- PASSAGE SHOWN:
____

Posted on Wed, Apr. 09, 2003


Sanford fills final Cabinet post
Ex-Marine nominated for Probation, Parole and Pardon Services, is lauded as 'role model'

Staff Writer

Gov. Mark Sanford filled his final Cabinet position Tuesday with a true-life "fighter-jock cowboy."

Retired Marine Corps Maj. James McClain, 56, who owns a working cattle ranch in Orangeburg County, is Sanford's nominee to lead the Department of Probation, Parole and Pardon Services.

"Jim McClain is the personification of leadership, personification of the word role model," Sanford said. "If any agency needs to have a role model at the top, it's this one."

The agency directs community supervision of offenders placed on probation or parole. It supervises more than 35,000 offenders.

"In either case," Sanford said, "you're dealing with people who have very profound needs and need to be able to look to a role model like this gentleman."

McClain called his nomination, which must be approved by the Senate, an honor.

"Our people will work to make PPP a model for emulation by all other agencies and states outside South Carolina," McClain said. "We commit to do everything possible to assist the parolee or probationer to successfully re-enter and become a productive member of society."

A native of Dillon County, McClain earned a bachelor's degree in political science and international relations at Arizona State University and then joined the Marines. In addition to being a fighter pilot, he was the Marine Corps' director of public affairs and its spokesman during the first Gulf War.

Since retiring from the Marines, McClain has worked in medical technology and research for Roche Diagnostics Corp. and, most recently, as senior vice president of global sales and marketing at Spectral Diagnostics.

McClain said he'll call on his experiences as a Marine in dealing with budget cuts facing all state agencies. After two years of cuts, state agencies face another 10 percent reduction in spending for the fiscal year that begins July 1.

The Marine Corps, McClain said, is "probably the most cost-effective agency in the government of the United States. We are known to do everything that we are required to do with very, very little."

But he'll also draw on his family background. One of five brothers and sisters, he came from a family of sharecroppers in Dillon County.

"We know a lot about making do, a lot about making do," McClain said. "We worked very hard. My mom and dad taught me about thrift, industry, reverence and respect - all of those core values I will bring to this organization."

McClain is the third African-American to be named to Sanford's 11-member Cabinet. The others are Lee Catoe of the Department of Alcohol and Other Drug Abuse Services, and Adrienne Youmans of Labor, Licensing and Regulation.

McClain's appointment is Sanford's final Cabinet pick. He and Health and Human Services nominee Robert Kerr are the only two yet to be confirmed by the full Senate.

____

- BRIEF 1:
Answer these questions from the article on McClain's nomination:
(a) How many offenders does the Department of Probation, Parole and Pardon Services supervise?
(b) At which university did McClain earn his bachelor's degree?
(c) What reduction in spending do state agencies face for the fiscal year that begins July 1?
- BRIEF 2:
Please reproduce the article on McClain's nomination word for word, starting with "A native of" and going on through "begins July 1.".

- DATASET EXTRACT:

____

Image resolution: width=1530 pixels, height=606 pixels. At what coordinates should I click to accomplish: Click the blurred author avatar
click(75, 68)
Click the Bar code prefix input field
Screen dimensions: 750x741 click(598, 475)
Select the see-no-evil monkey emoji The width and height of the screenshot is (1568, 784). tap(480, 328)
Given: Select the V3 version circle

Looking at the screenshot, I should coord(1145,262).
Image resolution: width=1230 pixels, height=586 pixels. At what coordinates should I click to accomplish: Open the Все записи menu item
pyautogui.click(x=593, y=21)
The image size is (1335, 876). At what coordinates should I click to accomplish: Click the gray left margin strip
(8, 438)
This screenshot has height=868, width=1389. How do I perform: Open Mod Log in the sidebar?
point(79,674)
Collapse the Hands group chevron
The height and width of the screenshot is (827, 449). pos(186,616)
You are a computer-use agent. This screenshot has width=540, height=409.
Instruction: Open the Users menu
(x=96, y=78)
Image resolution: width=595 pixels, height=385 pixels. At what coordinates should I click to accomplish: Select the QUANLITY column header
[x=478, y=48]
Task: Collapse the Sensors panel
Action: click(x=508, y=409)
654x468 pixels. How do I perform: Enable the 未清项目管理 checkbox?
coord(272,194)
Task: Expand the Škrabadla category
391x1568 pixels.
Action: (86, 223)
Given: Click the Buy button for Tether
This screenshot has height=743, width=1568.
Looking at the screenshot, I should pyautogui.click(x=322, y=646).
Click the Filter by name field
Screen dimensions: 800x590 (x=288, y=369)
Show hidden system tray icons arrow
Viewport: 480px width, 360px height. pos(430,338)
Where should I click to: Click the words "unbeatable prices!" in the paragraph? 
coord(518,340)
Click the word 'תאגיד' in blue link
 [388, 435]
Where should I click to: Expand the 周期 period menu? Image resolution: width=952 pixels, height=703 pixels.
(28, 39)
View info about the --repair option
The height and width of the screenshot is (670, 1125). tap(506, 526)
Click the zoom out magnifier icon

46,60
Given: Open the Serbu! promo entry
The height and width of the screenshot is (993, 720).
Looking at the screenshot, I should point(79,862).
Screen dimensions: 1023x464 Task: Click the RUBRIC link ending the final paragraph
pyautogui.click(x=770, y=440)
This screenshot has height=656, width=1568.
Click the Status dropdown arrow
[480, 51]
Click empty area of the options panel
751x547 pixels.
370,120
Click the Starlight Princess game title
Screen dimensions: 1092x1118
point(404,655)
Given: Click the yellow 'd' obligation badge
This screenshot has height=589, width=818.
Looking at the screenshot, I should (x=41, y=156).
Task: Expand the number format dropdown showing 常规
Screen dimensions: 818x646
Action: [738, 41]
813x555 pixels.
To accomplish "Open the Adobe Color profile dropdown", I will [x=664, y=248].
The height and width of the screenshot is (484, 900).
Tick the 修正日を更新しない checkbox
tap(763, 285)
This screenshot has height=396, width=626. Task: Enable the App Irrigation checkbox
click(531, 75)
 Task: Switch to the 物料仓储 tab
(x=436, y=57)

____

- ANSWER BOX 1:
(a) More than 35,000
(b) Arizona State University
(c) Another 10 percent

- ANSWER BOX 2:
A native of Dillon County, McClain earned a bachelor's degree in political science and international relations at Arizona State University and then joined the Marines. In addition to being a fighter pilot, he was the Marine Corps' director of public affairs and its spokesman during the first Gulf War.

Since retiring from the Marines, McClain has worked in medical technology and research for Roche Diagnostics Corp. and, most recently, as senior vice president of global sales and marketing at Spectral Diagnostics.

McClain said he'll call on his experiences as a Marine in dealing with budget cuts facing all state agencies. After two years of cuts, state agencies face another 10 percent reduction in spending for the fiscal year that begins July 1.